For starters, St. Wolfgang is in the Austrian Alps, near a mountain lake.
"It's where they filmed "The Sound of Music," the scenery is every bit as gorgeous," said Scott Lorenz. "It's the most beautiful place I've ever ballooned in."
Lorenz, who organized the Mayflower Balloon Festival in the 1980s, returned Feb. 15 from an invitational ballooning event organized by Cameron Balloon Co. of Bristol, England.
"It was invitation only, there were only about 20 balloons," he said. "Participants were from Ireland, Scotland, England, Austriany, Austria and the United States."
Joining Lorenz on the trip were six friends and clients of Westwind Communications including three from Plymouth, Carl and Jim Schultz and John Hoglen.
Lorenz, whose family owned the Mayflower Hotel into the early '90s, formed Westwind after leaving a public relations job with Domino's Farms.

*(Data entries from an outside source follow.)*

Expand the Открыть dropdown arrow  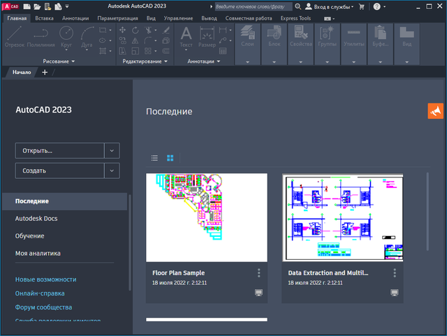(x=112, y=150)
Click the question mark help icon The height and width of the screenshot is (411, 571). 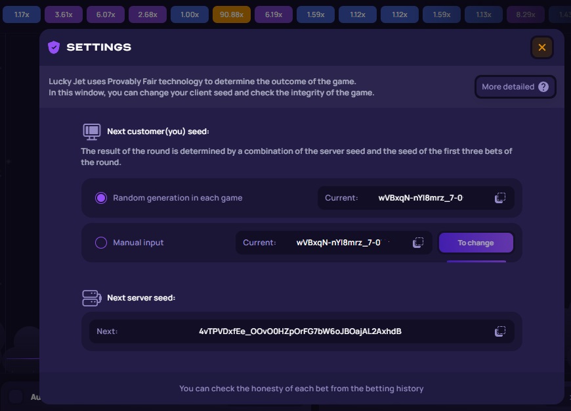coord(543,87)
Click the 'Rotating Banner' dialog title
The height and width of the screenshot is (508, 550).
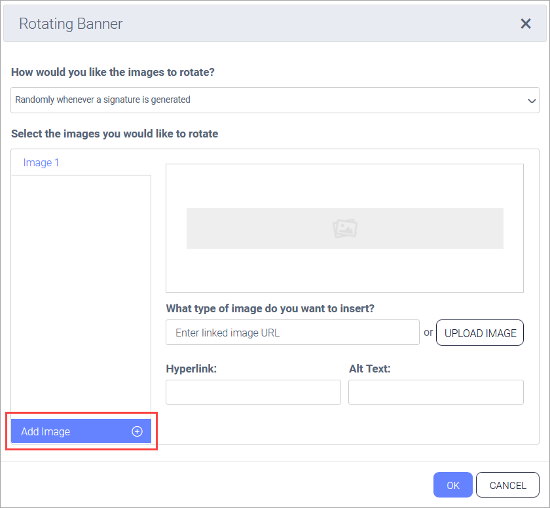71,24
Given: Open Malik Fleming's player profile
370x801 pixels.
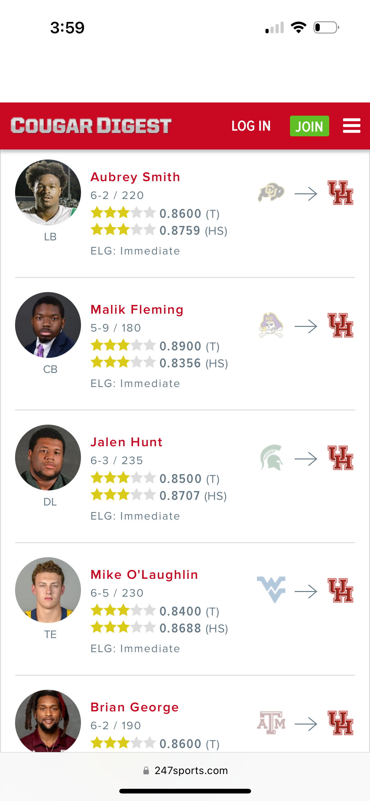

"You had mountains that rose up right from the valley floor and a lake that was a half-mile to mile wide and several miles long. On either side of the lake there were areas you could take off and land." Lorenz said.
Once in the sky, balloonists were awed by the reflection of the mountains on the lake surface and views of farmlands and plateaus.
The temperature ranged from below freezing to around 50 degrees. "You'd be down to shirt sleeves if the sun was on you.," Lorenz said.
"We went up several times. We went as high as several thousand feet."
"It is the trickiest area I've ever flown in. You've got mountain winds. You had to be prepared in a worst case scenario that you'd have to spend the night on the mountain."
The winds also came into play during skydiving.
"I wanted to do it because it was so scary. The challenge was to see if you could muster enough personal courage to overcome your fear." Carl Schultz said.
"Above the clouds you could see all the Alps." said his brother, Jim.
"It was absolutely fabulous," said Carl.
"It was absolutely nuts," his brother retorted.
Their jumps were made from a helicopter hovering at 10,000 feet. Jumpers were told to somersault forward to exit the helicopter, then freefall for 40 seconds before opening chutes.
"It's a lot quieter and peaceful than you'd ever imagine," Carl Schultz said, adding he doesn't plan to do a repeat jump.
"The most dangerous thing we did was tobogganing," said Lorenz.
On the attraction of ballooning, he said, "I think the fact it's the closest thing to flying like a bird you can get. You can get perspective you just can't get in any kind of aircraft."